▶ DATA SHOWN:
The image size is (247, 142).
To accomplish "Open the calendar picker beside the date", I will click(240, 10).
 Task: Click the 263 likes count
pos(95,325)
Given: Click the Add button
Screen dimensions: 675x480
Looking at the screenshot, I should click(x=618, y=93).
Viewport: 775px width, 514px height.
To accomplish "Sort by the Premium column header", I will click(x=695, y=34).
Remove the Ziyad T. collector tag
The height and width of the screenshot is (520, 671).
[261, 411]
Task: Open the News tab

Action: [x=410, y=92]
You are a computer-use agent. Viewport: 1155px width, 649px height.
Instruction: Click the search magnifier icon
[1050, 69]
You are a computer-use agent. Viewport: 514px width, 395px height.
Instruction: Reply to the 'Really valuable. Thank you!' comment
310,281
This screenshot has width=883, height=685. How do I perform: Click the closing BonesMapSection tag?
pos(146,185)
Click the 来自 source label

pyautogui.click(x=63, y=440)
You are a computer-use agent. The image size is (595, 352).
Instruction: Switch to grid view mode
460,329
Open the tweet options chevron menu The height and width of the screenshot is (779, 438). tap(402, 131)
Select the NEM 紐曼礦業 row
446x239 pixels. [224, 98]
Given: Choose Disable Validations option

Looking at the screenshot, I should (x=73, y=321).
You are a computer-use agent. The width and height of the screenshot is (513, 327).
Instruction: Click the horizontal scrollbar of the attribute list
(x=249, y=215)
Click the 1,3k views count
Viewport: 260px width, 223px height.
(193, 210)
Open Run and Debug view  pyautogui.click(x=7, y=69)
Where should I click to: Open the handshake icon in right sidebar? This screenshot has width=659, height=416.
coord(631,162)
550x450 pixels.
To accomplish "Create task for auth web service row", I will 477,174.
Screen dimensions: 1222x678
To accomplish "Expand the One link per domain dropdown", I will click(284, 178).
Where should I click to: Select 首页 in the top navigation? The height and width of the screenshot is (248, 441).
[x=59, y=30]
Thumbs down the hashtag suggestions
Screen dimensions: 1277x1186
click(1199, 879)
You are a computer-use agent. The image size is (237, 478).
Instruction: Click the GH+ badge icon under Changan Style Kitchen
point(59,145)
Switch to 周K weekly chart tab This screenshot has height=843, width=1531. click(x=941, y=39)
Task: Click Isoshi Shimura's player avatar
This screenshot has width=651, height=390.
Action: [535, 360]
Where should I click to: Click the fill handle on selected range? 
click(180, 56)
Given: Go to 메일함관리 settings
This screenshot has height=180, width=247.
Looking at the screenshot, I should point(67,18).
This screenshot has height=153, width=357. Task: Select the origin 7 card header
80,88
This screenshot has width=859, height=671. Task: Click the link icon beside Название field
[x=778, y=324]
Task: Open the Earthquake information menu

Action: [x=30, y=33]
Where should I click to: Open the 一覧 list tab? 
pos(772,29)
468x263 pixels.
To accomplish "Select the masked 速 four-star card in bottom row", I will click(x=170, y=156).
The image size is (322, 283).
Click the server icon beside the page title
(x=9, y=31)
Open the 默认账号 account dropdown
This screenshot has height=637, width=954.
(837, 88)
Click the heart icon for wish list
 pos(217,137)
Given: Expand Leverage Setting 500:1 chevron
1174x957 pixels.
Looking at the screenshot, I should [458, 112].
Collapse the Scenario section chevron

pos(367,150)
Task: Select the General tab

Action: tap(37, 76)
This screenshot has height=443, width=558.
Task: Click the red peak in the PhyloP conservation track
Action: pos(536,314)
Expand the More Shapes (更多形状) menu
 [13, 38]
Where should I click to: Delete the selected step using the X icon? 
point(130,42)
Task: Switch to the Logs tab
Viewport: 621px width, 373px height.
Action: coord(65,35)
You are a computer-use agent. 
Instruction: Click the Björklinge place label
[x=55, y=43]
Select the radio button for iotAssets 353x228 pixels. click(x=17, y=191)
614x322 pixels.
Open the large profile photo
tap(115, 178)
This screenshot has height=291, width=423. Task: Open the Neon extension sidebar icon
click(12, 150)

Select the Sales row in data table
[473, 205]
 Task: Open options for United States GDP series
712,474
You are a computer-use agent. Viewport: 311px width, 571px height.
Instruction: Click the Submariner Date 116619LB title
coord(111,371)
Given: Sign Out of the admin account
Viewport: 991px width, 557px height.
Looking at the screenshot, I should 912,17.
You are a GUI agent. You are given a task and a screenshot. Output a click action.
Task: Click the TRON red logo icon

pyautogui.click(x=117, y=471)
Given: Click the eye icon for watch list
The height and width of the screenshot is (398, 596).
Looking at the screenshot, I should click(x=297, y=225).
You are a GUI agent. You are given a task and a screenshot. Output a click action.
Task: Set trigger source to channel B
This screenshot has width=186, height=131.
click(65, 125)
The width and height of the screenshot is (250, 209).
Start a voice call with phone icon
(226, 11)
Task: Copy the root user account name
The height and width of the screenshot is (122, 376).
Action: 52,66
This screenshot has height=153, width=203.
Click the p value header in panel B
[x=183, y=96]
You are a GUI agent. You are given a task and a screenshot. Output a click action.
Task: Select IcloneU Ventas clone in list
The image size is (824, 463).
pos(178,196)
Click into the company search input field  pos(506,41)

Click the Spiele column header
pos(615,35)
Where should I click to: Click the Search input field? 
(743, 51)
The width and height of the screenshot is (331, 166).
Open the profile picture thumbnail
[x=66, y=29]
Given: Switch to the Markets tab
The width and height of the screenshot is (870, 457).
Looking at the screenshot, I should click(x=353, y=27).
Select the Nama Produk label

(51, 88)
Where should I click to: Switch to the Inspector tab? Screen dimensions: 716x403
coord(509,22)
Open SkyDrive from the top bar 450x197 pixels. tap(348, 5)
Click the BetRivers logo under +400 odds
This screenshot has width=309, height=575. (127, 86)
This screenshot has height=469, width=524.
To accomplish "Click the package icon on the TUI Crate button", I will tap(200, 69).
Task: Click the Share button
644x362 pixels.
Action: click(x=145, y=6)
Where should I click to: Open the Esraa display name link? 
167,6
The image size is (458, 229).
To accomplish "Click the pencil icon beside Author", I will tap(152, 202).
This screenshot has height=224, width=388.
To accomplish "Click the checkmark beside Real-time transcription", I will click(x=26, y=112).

▶ WHAT TO PRODUCE: Please transcribe word for word the lines from the line with "Task: Click the Share button" to the end of the material, both ends included.

▶ OUTPUT BELOW:
Task: Click the Share button
644x362 pixels.
Action: click(x=145, y=6)
Where should I click to: Open the Esraa display name link? 
167,6
The image size is (458, 229).
To accomplish "Click the pencil icon beside Author", I will tap(152, 202).
This screenshot has height=224, width=388.
To accomplish "Click the checkmark beside Real-time transcription", I will click(x=26, y=112).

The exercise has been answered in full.